English

Context

English is where enquiring minds are fostered, where young people have the chance to learn how to express themselves eloquently and with decency, where the most difficult philosophical and societal questions are debated and explored, where the pages of a book transport our youths to cultures, histories, ideas and worlds beyond their own personal experiences and where creativity is cultivated and nurtured. The moral duty of any school must be to teach young people what they ought to learn, not simply because it is on a GCSE specification, but because of its intrinsic value. By valuing what is truly important in the English classroom: enquiry, culture, creativity, reading, writing and oracy, our English curriculum has been designed to prepare our girls for life beyond our classroom.

Curriculum

The curriculum, first of all, has been designed to offer pupils a clear and coherent pathway from Year 7 through to Year 11, where skills and content are introduced in Year 7 and revisited over the course of the five-year learning journey. Along the way, pupils are immersed in a broad range of literature and the content covered becomes increasingly challenging. We begin in Year 7 with the basic skills: how to express and discuss ideas formally; how to write formally, including how to structure sentences, paragraphs and whole texts; how to elicit meaning from what is being read, including how then to express an understanding of a text; how to think critically about what others say and believe and also how to evaluate one’s own thoughts coherently; metacognition and reflection skills.
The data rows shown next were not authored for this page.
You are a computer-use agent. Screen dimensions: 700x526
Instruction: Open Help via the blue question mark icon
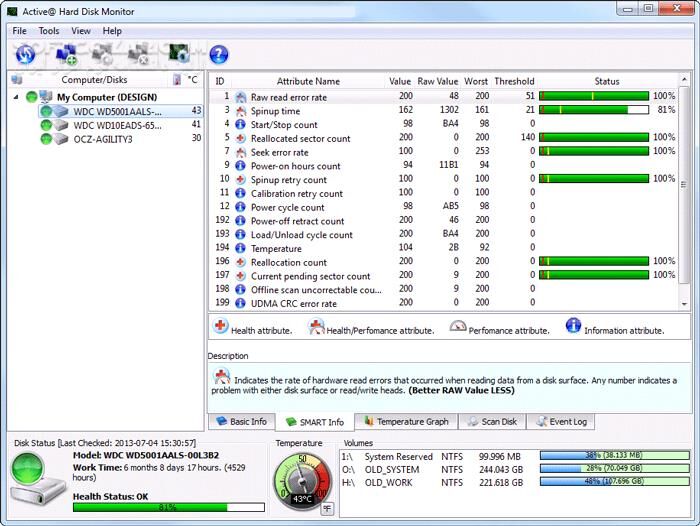coord(219,54)
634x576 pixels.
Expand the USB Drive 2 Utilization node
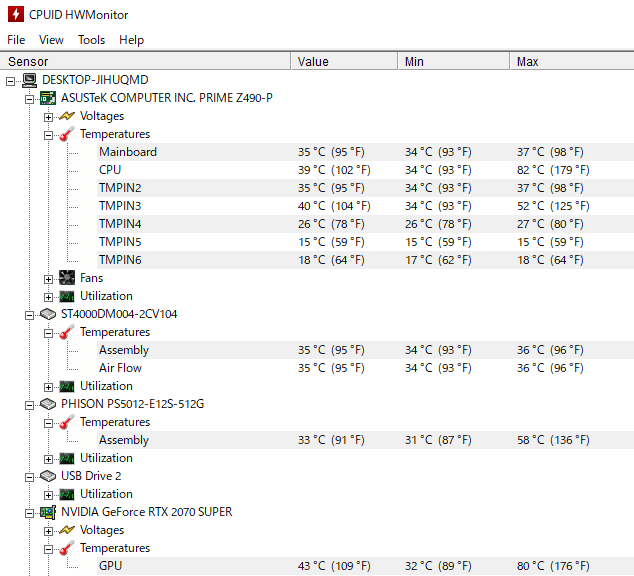point(48,494)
Alongside this set of skills, vital in an English classroom, but more importantly, vital for success in any subject and in any future vocation, we foster creativity and individualism, seeking through our curriculum, to encourage our pupils to take risks, go beyond their own expectations of their limits and to begin to form their own (informed) opinions about the world in which they live. From this starting point, year on year, we continue to teach these skills and foster these character traits in our pupils. 
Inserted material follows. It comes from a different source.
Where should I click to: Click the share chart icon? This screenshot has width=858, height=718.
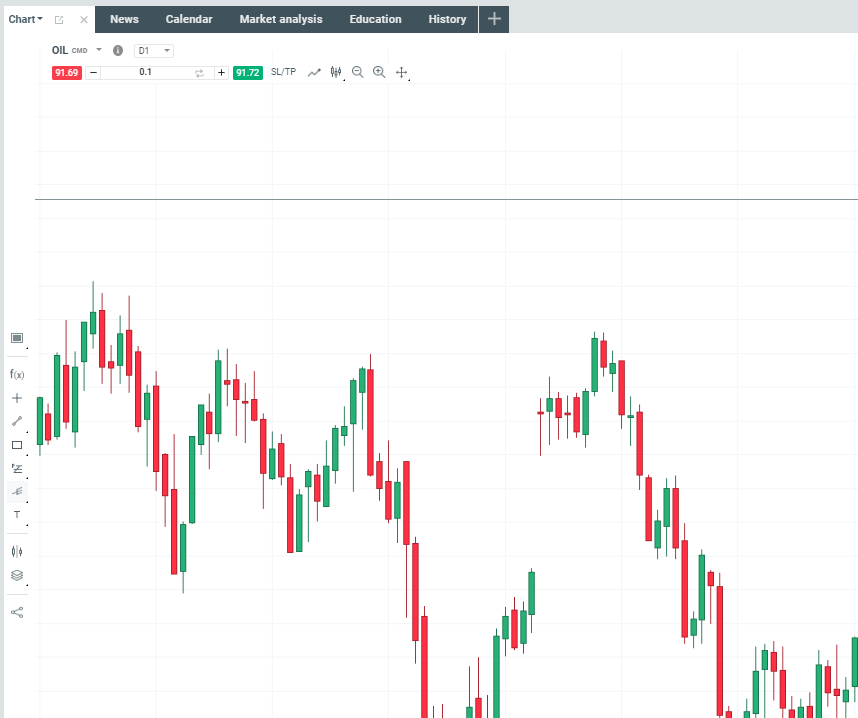click(x=17, y=612)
Within our five-year curriculum, we seek to enrich our pupils with just a taster of the great works that simply should be read by everyone at some point in their lives: we listen to some of the most important speeches of all times, study plays and novels that have had genuine societal and literary impact, read poems of cultural, historical and literary importance and, of course, we teach our pupils to love Shakespeare. Alongside teaching the best of the best literature, we focus on teaching pupils to be able to write or formally present their point of view and to write creatively. To do this, we model our expectations through our own teacher-written or spoken models but, of course, take the opportunity to read more of the best that there is to be read.

English and literacy is at the heart of learning: without an ability to read, write and communicate effectively, young people simply cannot succeed. Without knowledge and understanding of the world in which we live, of our history and of those who are unlike us, we cannot be decent, principled members of society. We plan and measure our curriculum and our teaching against these principle and steadfast beliefs which remain, always, at the heart of everything we do.